The genome of plants, for example soybean or maize plants, was successfully transformed with transgenes in the 1990's. Over the last twenty years, numerous methodologies have been developed for transforming the genome of plants, wherein a transgene is stably integrated into the genome of plants. The evolution of plant transformation methodologies has resulted in the capability to successfully introduce a transgene comprising an agronomic trait within the genome of plants. The introduction of insect resistance and herbicide tolerant traits within plants provided producers with a new and convenient technological innovation for controlling insects and a wide spectrum of weeds, which was unparalleled in cultivation farming methods.
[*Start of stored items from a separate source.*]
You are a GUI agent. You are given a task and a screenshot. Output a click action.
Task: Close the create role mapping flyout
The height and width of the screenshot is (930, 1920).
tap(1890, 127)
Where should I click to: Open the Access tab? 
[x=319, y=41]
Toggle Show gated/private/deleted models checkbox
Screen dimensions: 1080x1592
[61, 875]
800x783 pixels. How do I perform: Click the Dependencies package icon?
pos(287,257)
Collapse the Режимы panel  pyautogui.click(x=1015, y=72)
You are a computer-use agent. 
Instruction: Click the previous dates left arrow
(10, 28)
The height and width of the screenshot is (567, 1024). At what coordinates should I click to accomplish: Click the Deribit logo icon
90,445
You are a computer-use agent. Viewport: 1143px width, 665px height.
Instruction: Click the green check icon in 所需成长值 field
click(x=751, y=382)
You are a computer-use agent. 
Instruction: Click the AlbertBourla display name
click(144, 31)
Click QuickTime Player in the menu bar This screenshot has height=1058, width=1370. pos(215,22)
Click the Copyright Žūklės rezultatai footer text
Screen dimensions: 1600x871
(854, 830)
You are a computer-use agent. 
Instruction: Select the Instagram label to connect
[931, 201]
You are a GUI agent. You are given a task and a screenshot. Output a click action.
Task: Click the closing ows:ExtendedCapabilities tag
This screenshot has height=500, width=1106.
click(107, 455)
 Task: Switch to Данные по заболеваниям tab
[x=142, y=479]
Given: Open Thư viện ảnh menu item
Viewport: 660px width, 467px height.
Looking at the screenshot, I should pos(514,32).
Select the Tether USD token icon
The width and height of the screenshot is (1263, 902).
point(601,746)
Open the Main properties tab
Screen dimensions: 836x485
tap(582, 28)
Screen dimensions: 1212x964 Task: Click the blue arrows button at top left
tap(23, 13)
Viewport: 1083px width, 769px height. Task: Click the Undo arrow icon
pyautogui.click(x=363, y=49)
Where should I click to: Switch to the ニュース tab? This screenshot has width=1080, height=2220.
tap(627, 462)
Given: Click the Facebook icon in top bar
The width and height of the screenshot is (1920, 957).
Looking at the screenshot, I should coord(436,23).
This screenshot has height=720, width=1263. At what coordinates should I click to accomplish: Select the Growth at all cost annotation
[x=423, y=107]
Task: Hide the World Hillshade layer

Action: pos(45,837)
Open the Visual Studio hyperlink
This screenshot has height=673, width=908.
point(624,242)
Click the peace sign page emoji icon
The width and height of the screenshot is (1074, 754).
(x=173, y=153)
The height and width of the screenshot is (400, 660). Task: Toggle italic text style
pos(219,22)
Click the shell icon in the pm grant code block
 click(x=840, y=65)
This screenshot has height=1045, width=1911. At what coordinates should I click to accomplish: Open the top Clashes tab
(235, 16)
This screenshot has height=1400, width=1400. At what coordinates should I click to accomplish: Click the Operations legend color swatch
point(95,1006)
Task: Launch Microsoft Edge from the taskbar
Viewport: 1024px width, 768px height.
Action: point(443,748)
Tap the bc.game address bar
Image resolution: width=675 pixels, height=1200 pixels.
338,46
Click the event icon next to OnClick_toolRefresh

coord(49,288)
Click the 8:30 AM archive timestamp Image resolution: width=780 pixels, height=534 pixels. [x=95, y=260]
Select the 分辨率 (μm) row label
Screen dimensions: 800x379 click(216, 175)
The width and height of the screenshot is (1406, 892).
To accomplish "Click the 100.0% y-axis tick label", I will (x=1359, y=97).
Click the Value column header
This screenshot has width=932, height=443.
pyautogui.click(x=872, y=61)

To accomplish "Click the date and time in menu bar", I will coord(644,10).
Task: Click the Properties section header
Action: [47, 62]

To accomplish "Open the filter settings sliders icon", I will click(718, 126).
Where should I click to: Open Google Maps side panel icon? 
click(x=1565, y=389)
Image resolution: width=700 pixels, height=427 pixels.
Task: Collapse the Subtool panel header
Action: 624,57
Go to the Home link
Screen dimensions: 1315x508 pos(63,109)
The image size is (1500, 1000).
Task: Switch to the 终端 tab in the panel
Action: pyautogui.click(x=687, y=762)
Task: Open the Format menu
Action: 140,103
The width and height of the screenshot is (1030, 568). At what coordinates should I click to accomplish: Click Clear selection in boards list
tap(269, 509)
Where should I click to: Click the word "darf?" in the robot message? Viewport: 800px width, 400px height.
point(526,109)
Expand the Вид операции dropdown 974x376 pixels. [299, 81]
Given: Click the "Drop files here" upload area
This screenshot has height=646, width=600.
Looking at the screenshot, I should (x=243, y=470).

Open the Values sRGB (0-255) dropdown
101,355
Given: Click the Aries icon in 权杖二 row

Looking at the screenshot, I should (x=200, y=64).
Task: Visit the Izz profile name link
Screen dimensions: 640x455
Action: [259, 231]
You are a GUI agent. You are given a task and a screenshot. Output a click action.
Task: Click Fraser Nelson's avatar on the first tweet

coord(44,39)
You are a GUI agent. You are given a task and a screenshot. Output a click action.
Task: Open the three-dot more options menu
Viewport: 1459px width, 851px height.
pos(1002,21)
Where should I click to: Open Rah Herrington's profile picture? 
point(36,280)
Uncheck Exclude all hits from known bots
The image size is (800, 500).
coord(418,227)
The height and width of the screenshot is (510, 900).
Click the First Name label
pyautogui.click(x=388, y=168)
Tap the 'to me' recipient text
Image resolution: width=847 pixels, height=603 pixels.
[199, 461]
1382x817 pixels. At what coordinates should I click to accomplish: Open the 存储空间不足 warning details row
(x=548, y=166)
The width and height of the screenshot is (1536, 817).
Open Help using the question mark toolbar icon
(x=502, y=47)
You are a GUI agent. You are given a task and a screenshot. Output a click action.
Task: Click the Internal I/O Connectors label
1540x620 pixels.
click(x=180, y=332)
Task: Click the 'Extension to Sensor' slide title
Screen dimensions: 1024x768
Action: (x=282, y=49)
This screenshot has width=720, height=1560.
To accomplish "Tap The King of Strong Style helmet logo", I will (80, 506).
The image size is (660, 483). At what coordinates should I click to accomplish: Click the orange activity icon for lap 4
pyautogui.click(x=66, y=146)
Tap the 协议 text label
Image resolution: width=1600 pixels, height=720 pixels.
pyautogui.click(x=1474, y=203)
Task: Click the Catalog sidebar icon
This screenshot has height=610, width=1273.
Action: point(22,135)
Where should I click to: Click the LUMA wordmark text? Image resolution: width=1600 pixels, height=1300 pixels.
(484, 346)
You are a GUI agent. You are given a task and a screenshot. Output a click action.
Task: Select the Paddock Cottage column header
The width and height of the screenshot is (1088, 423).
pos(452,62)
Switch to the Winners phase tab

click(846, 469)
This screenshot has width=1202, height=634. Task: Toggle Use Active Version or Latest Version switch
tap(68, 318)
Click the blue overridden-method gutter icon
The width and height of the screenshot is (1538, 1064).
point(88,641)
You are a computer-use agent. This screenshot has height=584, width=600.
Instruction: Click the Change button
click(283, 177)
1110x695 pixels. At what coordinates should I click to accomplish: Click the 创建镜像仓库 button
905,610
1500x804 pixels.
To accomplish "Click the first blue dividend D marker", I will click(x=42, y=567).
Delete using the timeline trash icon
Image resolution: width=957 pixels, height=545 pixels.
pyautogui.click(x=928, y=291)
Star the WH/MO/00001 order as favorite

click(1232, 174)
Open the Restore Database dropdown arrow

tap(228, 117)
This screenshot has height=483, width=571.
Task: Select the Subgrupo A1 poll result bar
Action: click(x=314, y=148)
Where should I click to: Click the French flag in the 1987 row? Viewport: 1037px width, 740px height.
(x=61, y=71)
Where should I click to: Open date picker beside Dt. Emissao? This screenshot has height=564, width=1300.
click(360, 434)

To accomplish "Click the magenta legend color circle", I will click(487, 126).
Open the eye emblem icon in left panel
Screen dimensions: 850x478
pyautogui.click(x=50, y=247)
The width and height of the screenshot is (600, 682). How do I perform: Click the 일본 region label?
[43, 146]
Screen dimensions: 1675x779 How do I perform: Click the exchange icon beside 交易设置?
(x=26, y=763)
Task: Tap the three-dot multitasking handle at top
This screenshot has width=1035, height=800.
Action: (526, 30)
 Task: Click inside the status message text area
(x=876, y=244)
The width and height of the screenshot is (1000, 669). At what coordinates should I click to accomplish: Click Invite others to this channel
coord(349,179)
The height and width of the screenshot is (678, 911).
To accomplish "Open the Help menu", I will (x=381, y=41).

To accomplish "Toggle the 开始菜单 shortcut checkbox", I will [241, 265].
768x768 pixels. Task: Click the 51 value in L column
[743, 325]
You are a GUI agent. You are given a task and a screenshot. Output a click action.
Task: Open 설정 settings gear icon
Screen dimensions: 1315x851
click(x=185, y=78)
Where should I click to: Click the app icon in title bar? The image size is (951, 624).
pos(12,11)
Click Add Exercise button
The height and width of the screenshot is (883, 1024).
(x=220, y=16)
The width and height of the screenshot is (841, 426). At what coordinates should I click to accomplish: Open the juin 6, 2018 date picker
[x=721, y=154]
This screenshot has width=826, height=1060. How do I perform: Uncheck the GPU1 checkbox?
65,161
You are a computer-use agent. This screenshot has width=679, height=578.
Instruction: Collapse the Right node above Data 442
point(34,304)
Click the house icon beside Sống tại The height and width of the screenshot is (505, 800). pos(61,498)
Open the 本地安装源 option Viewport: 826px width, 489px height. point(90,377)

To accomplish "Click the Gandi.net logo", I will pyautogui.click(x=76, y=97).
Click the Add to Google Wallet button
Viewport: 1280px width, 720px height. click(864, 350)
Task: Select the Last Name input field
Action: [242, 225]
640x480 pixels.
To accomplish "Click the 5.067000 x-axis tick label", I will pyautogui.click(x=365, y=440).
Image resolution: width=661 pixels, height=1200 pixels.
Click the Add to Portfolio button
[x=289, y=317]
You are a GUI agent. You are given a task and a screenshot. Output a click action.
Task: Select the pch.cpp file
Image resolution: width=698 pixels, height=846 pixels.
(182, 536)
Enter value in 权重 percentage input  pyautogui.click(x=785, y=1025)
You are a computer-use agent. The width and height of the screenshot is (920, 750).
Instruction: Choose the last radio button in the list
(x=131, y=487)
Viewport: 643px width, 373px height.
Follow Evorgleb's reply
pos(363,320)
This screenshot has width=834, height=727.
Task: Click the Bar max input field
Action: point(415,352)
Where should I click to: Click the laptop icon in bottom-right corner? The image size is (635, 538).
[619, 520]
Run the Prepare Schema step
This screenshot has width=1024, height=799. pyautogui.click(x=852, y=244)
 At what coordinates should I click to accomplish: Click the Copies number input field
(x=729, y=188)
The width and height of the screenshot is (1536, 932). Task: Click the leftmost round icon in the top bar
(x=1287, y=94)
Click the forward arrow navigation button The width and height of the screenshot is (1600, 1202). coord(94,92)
Current transformation methodologies rely upon the random insertion of transgenes within the genome of plants. Because transgenic events may randomly integrate within gene transcriptional sequences, such events may interrupt the expression of endogenous traits and alter the growth and development of the plant. In addition, the transgenic events may indiscriminately integrate into locations of the genome that are susceptible to gene silencing, culminating in the reduced or complete inhibition of transgene expression either in the first or subsequent generations of transgenic plants. Finally, the random integration of transgenes within the plant genome requires considerable effort and cost in identifying the location of the transgenic event and selecting transgenic events that perform as designed without agronomic impact to the plant.
Therefore, there is the need for inventions that are useful to evaluate the effectiveness of the integration sites of transgene for gene expression, and/or to predict the risk for transgene silencing.